Performance problems after load tests on Kubernetes

Hello all.

We have Keycloak deployed in Kubernetes (this helm chart: https://github.com/codecentric/helm-charts/tree/master/charts/keycloak ) and we are performing load tests at the moment, but we are having problems.

Our setup is the following:
4 pods with 500m (half a core) and 1gb memory each;
1 external PostgresSQL instance

When we run the load tests, Keycloak becomes super slow (it takes 10 or 20 seconds to get a response to the query), which can make sense if the problem is the database.

However, the reason why I’m posting this topic is that Keycloak is also super slow AFTER the load tests are over. It takes ~10sec to get the user list for a given realm, for example. And we found out that if we clear the realm cache, keycloak becomes fast again.

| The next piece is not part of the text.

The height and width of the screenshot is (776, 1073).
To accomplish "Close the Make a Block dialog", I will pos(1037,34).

So, my question is: can someone explain why does the realm cache have such a big performance impact in Keycloak? And can someone give advice on how to solve this?

Thank you!

Hi again.

Sorry for the bump, but this is really a mystery to us.

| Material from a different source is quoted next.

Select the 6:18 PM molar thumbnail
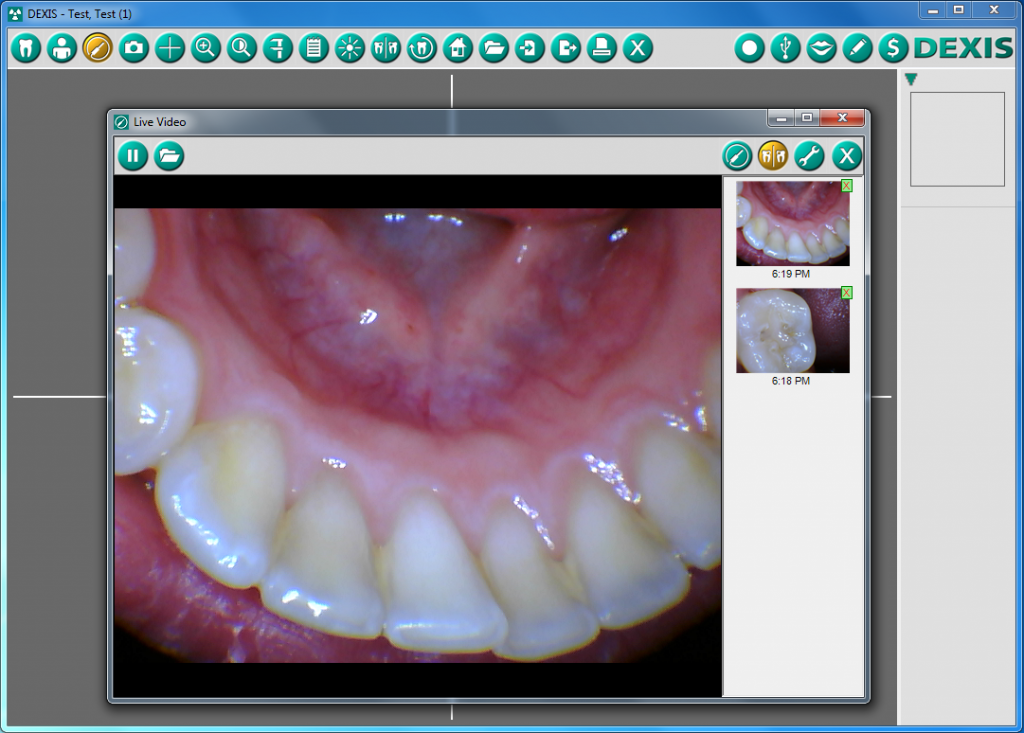1024x733 pixels. point(792,331)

We were checking the network IN/OUT graphs and we can’t explain the values.
We have 3 environments: Unstable, Staging and Stable. In Staging and Stable we have no performance problems, but in unstable we do.

The Network IN/OUT for stable/staging shows values below 500kb. For unstable, it’s 10x more (which could explain the performance problems).

This is the graph of our DB network when we try to get a list of users in keycloak (which was taking ~2sec for the request to be served):

Then we cleared the realm cache and the network in/out fell my a magnitude of over 10x:

How is the cache related to the amount of data sent to the DB? Why is the request size 20kB when the cache is cleared, but 1mB when the cache is full?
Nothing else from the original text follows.